Und nicht nur hier sieht der Virologe Parallelen zur sogenannten Influenza: „Vergleichen Sie COVID-19 nur einmal mit dem Grippevirus, das uns seit mindestens 130, 140 Jahren begleitet. Dieses Virus hat immer noch Varianten gefunden, die uns dazu zwingen, den Impfstoff anzupassen.“
Das Coronavirus habe knapp 30.000 Bausteine in seinem genetischen Code – also ebenfalls viel Raum für „Fehler“. Natürlich laufen einige Mutationen in Sackgassen, sind weniger gut angepasst, verschwinden wieder. Dennoch sei das Virus, genau wie die „Spanische Grippe“ in den Jahren 1918/19, auf eine menschliche Population getroffen, die keine Antikörper gegen diese neuartigen Eindringlinge besaß.

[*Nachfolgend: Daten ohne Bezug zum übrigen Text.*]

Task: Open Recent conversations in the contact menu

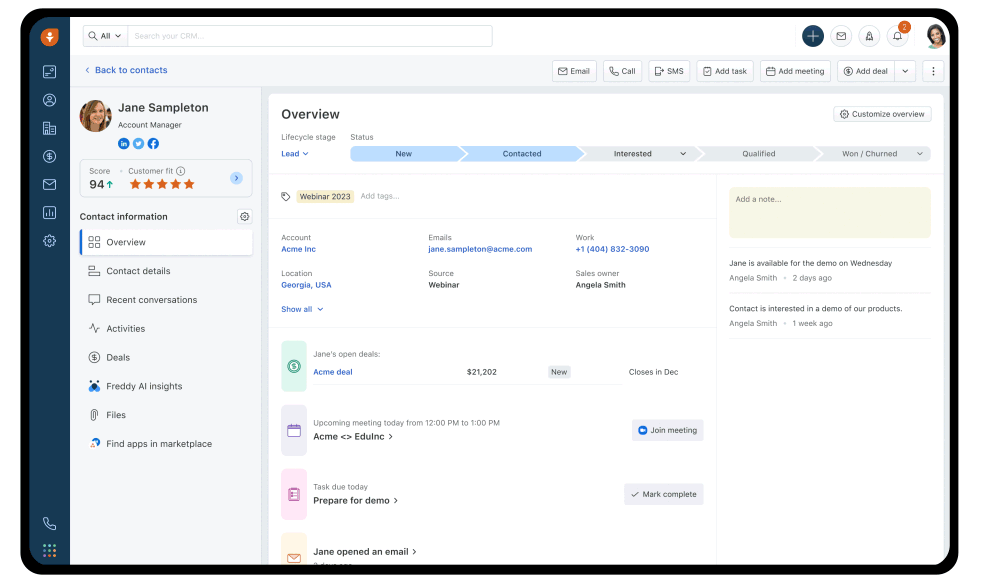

Die Menschheit ist gerade dabei, Abwehrkräfte gegen das Coronavirus aufzubauen und auch nachhaltig zu etablieren – einerseits durch Impfungen, andererseits durch vorhergegangene Infektionen. „Vielleicht wird das Virus sehr viel oder alles von seinem Schrecken verlieren, weil wir uns dann relativ gut schützen können“, schließt Liebert.
Eines ist laut dem Virologen jedoch klar: „Das Virus ist da und es ist da, um zu bleiben.“
„Das Virus ist da, um zu bleiben“ erschien erstmals am 26. März 2021 in der aktuellen Printausgabe der LEIPZIGER ZEITUNG.